I haven't found much info on what a good feeding schedule for bananas looks like. I've read that they should be fed in moderation, but is once a week too often? My girl got her first taste of them today, and she loooves them. She had probably around a tablespoon, along with some grapes, strawberries, squash, ASF, scallops and salmon. I think her stomach's about to explode! 

She's fat and happy, basking away now, but I'm worried about overdoing it on the 'bad' fruits. How often do you feed bananas? Or any other item that is to be fed in moderation?


----------



## Al914 (Mar 25, 2014)

I'd be curious as to why "too much" banana would be bad...or any fruit for that matter


----------



## Mootworm (Mar 25, 2014)

Fruits have a lot of sugar and are generally recommended in moderation to omnivorous and vegetarian animals. Too much fruit can lead to obesity and a host of other issues. Sugar is a rare commodity in nature, and many animal brains are programmed to reward acquisition of those sugary items... basically they become addicted, it's difficult to encourage healthier options. 

At least you that's how it works in most animals. I'm not sure if that's the same case for tegus, but I'm sure the answer is floating out there somewhere  

Anyway lol, the banana thing came from here: http://www.tegutalk.com/threads/tegu-food-list.6446/ 
I'm curious as well if there's something inherently 'wrong' with bananas.


----------



## zazzmomma (Mar 26, 2014)

Bananas are really high in potassium and they can't have a lot of that in their diet.


----------



## zazzmomma (Mar 26, 2014)

I also read the potassium and calcium hav to balance out each other. Potassium takes the calcium the reptile isn't using, then without calcium they get MBD:/


----------



## Mootworm (Mar 26, 2014)

If I'm confident she's getting plenty of calcium, should bananas be of any concern? Molly gets 2-3 whole prey items per meal, either ASF or rats (depending on what I have ln hand), and everything else gets a generous helping of calcium powder.
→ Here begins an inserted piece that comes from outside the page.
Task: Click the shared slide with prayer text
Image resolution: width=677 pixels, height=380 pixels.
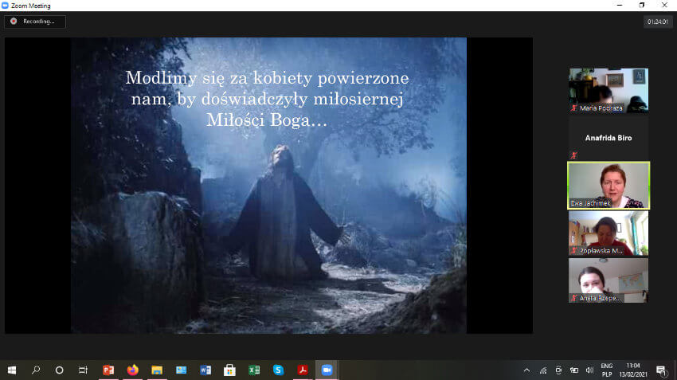Action: (268, 185)
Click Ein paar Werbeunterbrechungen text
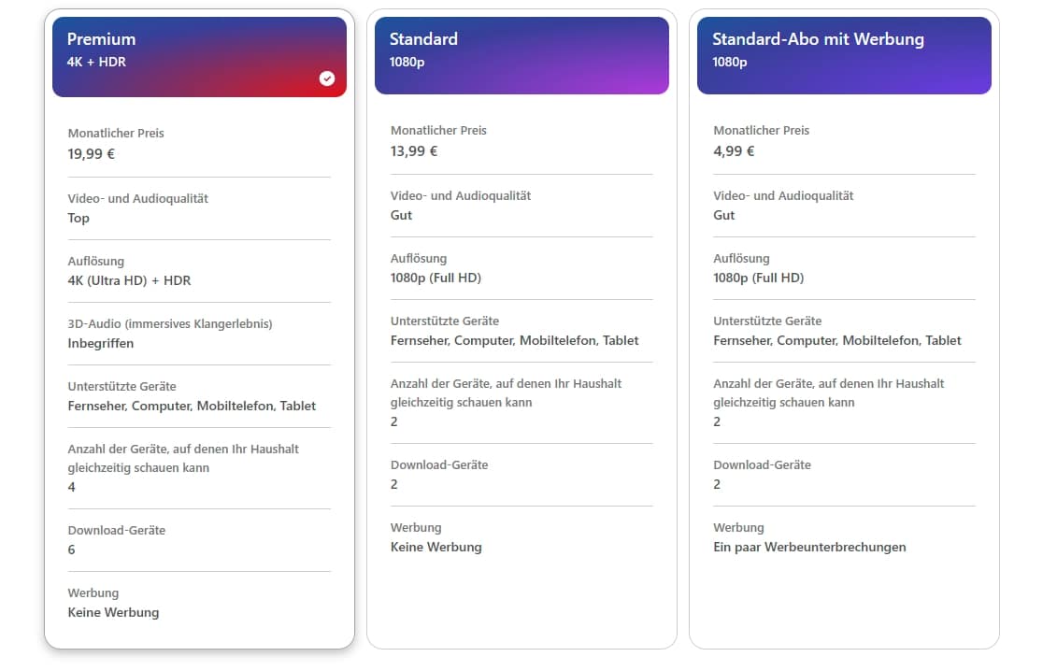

I definitely don't want to put her at risk for MBD, but I also don't want to blow the whole banana thing out of proportion.


----------



## zazzmomma (Mar 27, 2014)

I wouldn't get too crazy with the bananas:/ I'm just like that and wouldn't want the risk there but idk really how often u should...like the max amount u could give and still b safe. Since I've had mine and he's about 8-9 weeks, I've givin him bananas once..


----------